## Your task
The expected answer is a copy of every line in the listing that has the word "checkbox".

## Information given
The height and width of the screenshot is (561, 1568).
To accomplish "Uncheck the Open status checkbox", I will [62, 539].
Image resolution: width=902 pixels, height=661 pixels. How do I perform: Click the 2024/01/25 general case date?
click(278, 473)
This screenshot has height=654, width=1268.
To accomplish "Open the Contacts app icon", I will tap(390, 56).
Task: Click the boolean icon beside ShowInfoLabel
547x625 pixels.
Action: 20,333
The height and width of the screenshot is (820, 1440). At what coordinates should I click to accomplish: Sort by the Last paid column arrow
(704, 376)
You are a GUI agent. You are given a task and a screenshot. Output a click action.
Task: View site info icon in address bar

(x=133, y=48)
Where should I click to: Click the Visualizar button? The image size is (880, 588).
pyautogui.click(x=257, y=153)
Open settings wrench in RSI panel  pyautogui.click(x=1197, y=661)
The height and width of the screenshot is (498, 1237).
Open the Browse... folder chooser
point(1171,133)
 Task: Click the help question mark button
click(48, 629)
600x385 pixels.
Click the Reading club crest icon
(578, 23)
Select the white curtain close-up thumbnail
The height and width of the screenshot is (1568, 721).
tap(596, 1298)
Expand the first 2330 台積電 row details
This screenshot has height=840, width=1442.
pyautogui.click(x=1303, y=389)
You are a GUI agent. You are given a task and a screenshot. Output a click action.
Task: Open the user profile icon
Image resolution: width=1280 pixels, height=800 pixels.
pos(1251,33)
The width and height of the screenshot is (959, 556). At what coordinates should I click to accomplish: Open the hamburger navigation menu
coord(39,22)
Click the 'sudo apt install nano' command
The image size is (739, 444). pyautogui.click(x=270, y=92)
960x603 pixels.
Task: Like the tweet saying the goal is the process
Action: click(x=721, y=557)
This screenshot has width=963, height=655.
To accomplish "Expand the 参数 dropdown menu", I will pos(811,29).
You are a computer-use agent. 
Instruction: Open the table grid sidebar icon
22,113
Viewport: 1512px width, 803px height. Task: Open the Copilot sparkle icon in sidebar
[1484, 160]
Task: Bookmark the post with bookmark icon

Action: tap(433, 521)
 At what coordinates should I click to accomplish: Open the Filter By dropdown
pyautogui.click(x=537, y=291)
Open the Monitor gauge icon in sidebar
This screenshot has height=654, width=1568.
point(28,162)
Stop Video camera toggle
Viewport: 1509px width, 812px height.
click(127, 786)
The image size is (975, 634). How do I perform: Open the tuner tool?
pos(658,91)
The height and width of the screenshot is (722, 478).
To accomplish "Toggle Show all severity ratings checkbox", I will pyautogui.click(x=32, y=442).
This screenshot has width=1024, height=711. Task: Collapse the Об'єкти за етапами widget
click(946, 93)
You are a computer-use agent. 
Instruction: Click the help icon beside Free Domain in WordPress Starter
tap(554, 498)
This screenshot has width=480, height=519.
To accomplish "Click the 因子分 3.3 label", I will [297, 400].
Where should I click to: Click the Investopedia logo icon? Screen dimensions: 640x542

## Exercise result
To accomplish "Uncheck the Open status checkbox", I will [62, 539].
To accomplish "Toggle Show all severity ratings checkbox", I will pyautogui.click(x=32, y=442).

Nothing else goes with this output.